▸ **REQUIRED TASK**
Reproduce word for word the stretch of the listing below from the line containing "Where should I click to: Click the 0:50" through the line containing "[x=443, y=136]", including both of those lines.

▸ **RAW DATA**
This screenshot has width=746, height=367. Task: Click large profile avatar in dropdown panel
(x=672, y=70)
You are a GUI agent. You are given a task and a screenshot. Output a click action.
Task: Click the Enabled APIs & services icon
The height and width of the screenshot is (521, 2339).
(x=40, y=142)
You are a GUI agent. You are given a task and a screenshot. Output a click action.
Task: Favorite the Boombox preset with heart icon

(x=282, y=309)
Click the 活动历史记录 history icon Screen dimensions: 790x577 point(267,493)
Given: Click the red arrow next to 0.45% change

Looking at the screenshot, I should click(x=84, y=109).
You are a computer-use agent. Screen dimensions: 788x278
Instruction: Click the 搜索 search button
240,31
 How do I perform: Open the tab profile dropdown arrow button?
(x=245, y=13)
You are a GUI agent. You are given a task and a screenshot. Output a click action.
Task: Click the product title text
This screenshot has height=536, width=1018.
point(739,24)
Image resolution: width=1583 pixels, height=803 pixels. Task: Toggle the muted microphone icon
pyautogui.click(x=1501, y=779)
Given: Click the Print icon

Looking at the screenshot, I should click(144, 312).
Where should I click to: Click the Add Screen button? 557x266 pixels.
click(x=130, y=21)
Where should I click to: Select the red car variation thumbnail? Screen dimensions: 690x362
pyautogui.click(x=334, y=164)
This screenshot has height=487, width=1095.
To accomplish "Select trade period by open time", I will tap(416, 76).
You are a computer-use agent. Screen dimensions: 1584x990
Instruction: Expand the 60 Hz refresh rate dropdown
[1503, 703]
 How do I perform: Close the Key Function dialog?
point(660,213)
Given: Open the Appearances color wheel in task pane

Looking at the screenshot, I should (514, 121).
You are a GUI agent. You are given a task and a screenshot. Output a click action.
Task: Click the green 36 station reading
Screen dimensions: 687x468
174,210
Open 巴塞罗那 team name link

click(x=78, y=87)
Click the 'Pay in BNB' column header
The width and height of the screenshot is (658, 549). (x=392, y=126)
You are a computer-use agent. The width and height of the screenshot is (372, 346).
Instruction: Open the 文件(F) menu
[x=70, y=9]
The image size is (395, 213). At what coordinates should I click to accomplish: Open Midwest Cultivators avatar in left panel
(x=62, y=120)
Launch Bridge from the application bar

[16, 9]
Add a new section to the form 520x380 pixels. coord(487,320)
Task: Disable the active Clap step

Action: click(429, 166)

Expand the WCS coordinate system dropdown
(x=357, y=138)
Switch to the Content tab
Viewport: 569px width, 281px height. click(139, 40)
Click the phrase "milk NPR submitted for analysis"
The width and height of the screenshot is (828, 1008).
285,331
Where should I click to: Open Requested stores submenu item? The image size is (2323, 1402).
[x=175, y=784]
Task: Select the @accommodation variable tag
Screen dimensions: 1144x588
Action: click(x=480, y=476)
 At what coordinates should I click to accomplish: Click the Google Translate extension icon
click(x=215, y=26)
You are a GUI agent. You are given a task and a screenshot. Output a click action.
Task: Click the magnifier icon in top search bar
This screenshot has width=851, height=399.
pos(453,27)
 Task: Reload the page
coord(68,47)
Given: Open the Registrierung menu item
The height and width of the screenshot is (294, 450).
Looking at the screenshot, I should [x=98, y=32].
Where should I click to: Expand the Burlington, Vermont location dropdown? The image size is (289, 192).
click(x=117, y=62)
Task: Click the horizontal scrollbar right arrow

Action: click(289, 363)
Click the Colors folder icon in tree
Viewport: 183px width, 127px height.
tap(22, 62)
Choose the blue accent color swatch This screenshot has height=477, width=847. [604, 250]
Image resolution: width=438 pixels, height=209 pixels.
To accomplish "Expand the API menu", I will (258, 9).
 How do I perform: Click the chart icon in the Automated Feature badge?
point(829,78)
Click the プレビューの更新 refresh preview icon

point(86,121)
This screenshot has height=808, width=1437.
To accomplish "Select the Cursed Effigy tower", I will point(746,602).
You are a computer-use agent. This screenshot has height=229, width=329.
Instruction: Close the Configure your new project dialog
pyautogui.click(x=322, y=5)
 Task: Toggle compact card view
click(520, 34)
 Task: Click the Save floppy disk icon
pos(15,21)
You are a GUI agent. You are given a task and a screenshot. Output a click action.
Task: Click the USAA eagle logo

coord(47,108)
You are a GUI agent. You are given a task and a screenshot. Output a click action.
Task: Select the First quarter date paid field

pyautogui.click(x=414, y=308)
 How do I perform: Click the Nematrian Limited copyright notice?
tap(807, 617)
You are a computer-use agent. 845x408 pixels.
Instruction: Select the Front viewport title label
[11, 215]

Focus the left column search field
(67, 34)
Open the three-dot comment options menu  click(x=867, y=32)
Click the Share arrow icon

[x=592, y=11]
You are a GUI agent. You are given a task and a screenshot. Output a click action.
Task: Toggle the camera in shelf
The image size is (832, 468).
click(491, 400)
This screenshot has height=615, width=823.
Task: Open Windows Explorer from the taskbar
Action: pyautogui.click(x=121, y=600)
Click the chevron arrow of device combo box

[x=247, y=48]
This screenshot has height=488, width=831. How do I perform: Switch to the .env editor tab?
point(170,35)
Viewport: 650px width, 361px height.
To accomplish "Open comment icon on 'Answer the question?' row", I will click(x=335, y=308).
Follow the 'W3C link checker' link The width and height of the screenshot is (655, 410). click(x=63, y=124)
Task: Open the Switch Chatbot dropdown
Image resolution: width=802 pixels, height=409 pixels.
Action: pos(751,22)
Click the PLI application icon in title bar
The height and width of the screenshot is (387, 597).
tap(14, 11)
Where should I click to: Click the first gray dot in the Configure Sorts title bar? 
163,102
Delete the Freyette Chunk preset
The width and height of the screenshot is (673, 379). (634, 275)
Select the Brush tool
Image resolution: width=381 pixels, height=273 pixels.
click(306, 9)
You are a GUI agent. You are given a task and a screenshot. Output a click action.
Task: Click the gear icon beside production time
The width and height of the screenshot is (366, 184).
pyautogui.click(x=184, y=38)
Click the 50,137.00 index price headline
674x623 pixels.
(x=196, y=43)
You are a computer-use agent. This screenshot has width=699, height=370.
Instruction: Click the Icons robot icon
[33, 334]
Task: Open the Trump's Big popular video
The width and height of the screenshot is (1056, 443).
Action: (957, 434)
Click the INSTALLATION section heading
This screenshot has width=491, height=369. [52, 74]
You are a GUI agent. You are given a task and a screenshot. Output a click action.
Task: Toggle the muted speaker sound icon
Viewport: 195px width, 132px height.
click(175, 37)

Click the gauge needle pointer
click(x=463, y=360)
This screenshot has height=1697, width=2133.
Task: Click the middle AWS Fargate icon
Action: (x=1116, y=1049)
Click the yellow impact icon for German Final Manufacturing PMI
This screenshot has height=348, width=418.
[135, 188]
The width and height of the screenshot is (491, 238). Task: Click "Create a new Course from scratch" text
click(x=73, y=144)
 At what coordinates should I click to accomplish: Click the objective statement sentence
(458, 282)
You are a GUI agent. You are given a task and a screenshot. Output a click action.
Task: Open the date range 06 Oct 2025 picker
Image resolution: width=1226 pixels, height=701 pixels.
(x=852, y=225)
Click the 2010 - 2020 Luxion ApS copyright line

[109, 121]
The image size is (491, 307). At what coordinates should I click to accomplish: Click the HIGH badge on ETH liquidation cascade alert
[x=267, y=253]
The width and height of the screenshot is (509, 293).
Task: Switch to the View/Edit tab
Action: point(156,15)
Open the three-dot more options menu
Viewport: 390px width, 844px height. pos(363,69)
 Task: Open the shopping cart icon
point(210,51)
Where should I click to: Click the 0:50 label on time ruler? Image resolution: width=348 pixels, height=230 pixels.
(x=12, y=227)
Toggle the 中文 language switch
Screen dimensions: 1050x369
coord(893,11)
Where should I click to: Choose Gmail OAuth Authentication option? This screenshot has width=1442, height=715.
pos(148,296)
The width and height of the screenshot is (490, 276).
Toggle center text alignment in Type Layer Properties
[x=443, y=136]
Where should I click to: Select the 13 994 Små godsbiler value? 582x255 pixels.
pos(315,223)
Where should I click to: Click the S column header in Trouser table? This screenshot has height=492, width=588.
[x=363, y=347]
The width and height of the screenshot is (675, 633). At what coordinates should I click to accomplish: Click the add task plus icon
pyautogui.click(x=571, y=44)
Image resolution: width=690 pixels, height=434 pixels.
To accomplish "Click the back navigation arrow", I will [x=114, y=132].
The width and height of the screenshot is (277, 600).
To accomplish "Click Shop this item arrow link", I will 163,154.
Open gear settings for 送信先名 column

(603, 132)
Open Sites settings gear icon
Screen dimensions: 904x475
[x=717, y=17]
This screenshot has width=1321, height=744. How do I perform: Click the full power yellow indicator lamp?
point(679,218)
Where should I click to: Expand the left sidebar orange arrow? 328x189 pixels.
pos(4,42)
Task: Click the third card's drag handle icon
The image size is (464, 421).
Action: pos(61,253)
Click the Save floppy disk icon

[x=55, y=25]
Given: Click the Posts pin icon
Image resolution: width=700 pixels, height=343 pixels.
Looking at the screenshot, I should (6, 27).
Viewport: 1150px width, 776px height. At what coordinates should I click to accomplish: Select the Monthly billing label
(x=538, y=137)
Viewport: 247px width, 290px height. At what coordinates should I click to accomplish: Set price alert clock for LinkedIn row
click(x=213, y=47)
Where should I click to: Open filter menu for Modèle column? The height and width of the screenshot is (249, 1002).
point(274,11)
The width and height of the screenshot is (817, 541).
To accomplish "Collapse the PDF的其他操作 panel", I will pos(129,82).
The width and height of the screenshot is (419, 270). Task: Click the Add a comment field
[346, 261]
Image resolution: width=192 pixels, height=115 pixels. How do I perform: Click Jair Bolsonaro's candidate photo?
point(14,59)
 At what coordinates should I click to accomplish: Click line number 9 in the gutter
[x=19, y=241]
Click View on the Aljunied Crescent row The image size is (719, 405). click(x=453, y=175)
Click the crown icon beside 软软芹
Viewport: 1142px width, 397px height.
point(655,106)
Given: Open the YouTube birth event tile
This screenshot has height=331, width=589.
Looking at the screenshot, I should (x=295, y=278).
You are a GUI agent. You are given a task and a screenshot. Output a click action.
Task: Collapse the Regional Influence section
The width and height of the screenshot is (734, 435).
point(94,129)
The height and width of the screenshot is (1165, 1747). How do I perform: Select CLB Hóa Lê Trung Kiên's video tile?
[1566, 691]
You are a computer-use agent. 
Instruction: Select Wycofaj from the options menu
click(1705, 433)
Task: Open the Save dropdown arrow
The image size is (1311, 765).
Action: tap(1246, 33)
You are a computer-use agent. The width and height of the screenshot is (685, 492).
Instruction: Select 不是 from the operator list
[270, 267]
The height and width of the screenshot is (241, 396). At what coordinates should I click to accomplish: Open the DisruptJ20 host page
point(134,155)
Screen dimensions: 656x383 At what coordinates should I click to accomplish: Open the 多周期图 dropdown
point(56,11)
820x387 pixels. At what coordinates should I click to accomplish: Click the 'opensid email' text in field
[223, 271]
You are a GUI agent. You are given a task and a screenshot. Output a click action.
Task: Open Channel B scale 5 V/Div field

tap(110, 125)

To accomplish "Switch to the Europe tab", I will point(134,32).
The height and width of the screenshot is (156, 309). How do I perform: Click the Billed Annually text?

▸ **WRITTEN RESPONSE**
Where should I click to: Click the 0:50 label on time ruler? Image resolution: width=348 pixels, height=230 pixels.
(x=12, y=227)
Toggle the 中文 language switch
Screen dimensions: 1050x369
coord(893,11)
Where should I click to: Choose Gmail OAuth Authentication option? This screenshot has width=1442, height=715.
pos(148,296)
The width and height of the screenshot is (490, 276).
Toggle center text alignment in Type Layer Properties
[x=443, y=136]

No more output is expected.